An ancient Hindu temple located in Pakistan’s Sialkot city, which was sealed for the last 72 years, has been re-opened for devotees.
Shawala Teja Singh temple was shut down during Partition. Protesting against the demolition of the Babri Masjid in India, a mob had reportedly damaged the temple in 1992, following which Hindu pilgrims had stopped visiting it.
Amir Hashmi, the spokesperson of the Evacuee Trust Property Board, which looks after the holy places of minorities in Pakistan, was quoted as saying by PTI that the “ETPB has opened Shawala Teja Singh temple after the Partition on the demand of the local Hindu community”.
The decision to reopen the temple was issued by Paksitan prime minister Imran Khan,
Built by Sardar Teja Singh, Shawala Teja Singh temple is dedicated to Hindu deity Shiva, in Sialkot in Pakistan’s Punjab province. Pilgrims climb a steep staircase to reach the temple, which according to ‘History of Sialkot’ is about 1,000 years old.

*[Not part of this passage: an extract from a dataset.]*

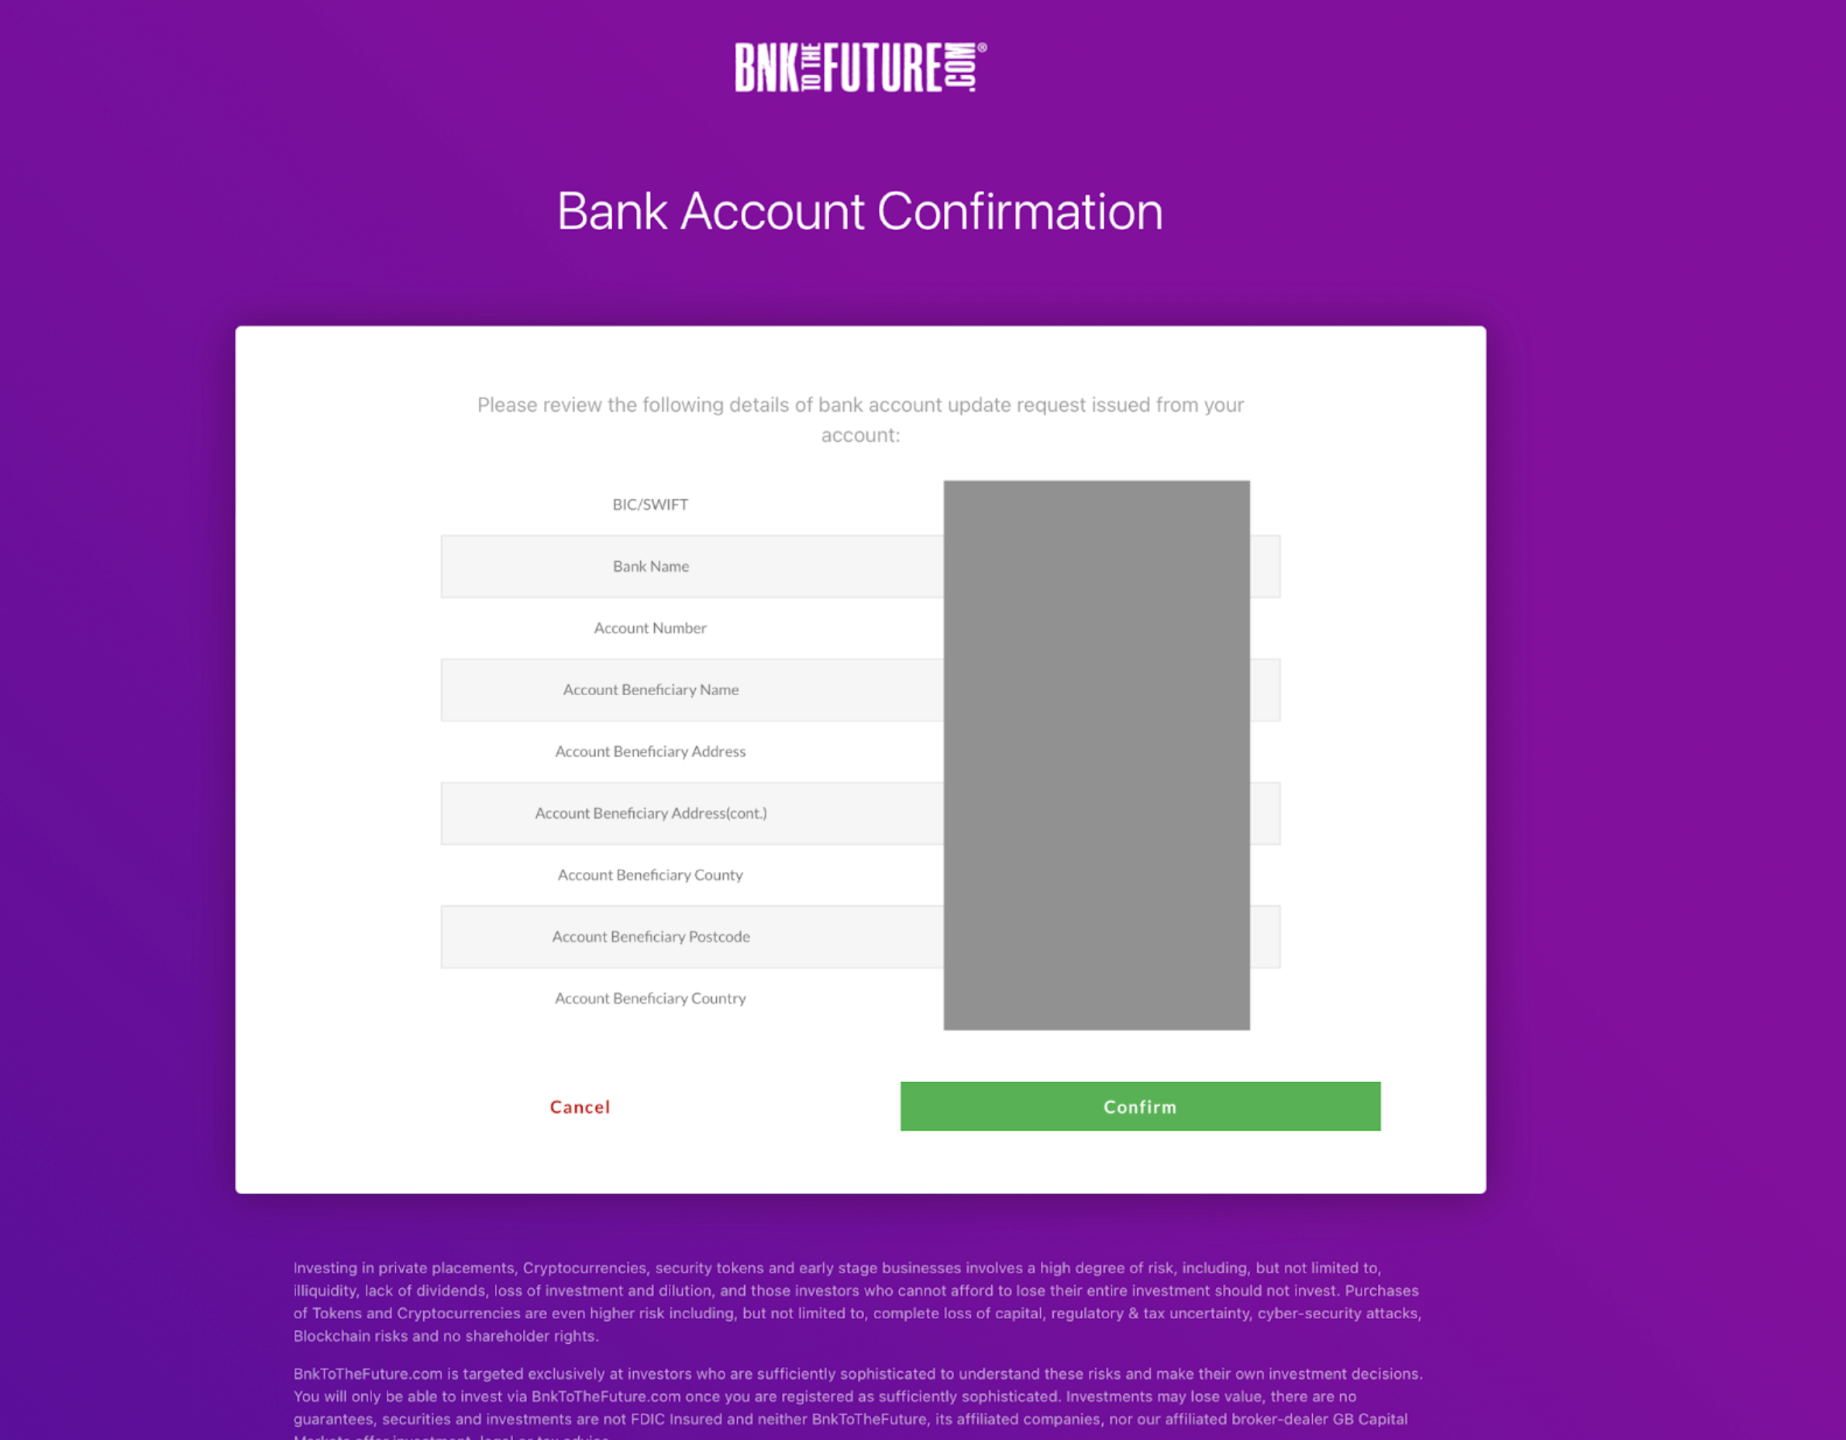
Task: Select the Account Beneficiary Country label
Action: point(650,998)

Significance of re-opening Shawala Teja Singh temple for devotees
The re-opening of the Shawala Teja Singh temple is a major decision in favour of the Hindus, who form the biggest minority community in Pakistan. According to official estimates, 75 lakh Hindus live in Pakistan, with a majority of them settled in Sindh province where they share culture, traditions and language with Muslims.
ETPB Deputy Director Fraz Abbas told PTI that the restoration work of this temple is still underway and the board is expected to complete it shortly. He added that Indian Hindus will also be able to visit the temple.

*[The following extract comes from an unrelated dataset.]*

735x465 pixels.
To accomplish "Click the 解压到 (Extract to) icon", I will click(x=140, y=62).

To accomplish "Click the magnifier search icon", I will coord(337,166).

Local Hindu leaders Rattan Laal and Rumaish Kumar have welcomed the government’s step to restore the temple and open it for the minority community. “We are thankful to the government for opening our temple,” said a Hindu man while speaking to Samaa TV.
“We can come here whenever we want now,” he added.

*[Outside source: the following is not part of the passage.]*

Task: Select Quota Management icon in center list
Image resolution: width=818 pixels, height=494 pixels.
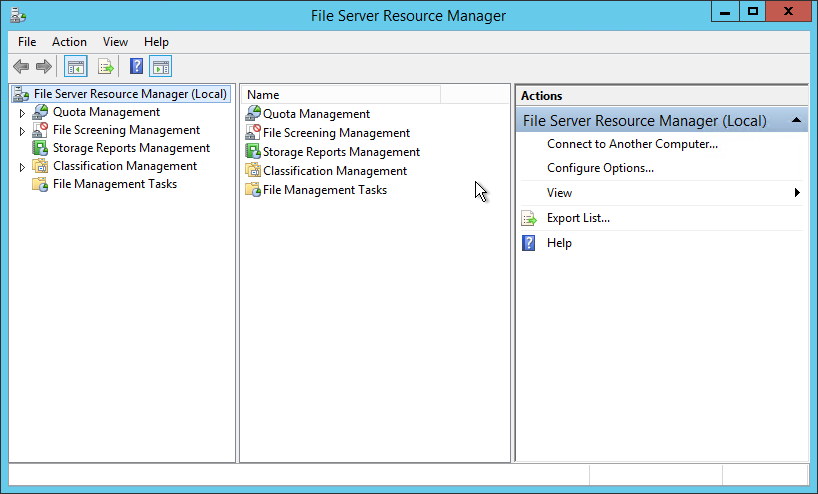Action: click(x=253, y=113)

In April 2019, the Pakistani government announced that it will reclaim and restore 400 temples to the minority group in Pakistan. According to a recent report by The Organization For World Peace (TOFWP), this “compliments a joint decision by Khan and the Prime Minister of India, Narendra Modi, to construct the Kartarpur corridor, allowing visa-free access to Hindi pilgrims from India”.
For 72 years, Partition has given rise to continuing conflict between India and Pakistan which is now beginning to show signs of slowing down, a ‘hope’ that’s supported in the TOFWP report which states that 3,000 violations of the peace agreement occurred in 2017, it reduced to 1,000 while in 2018.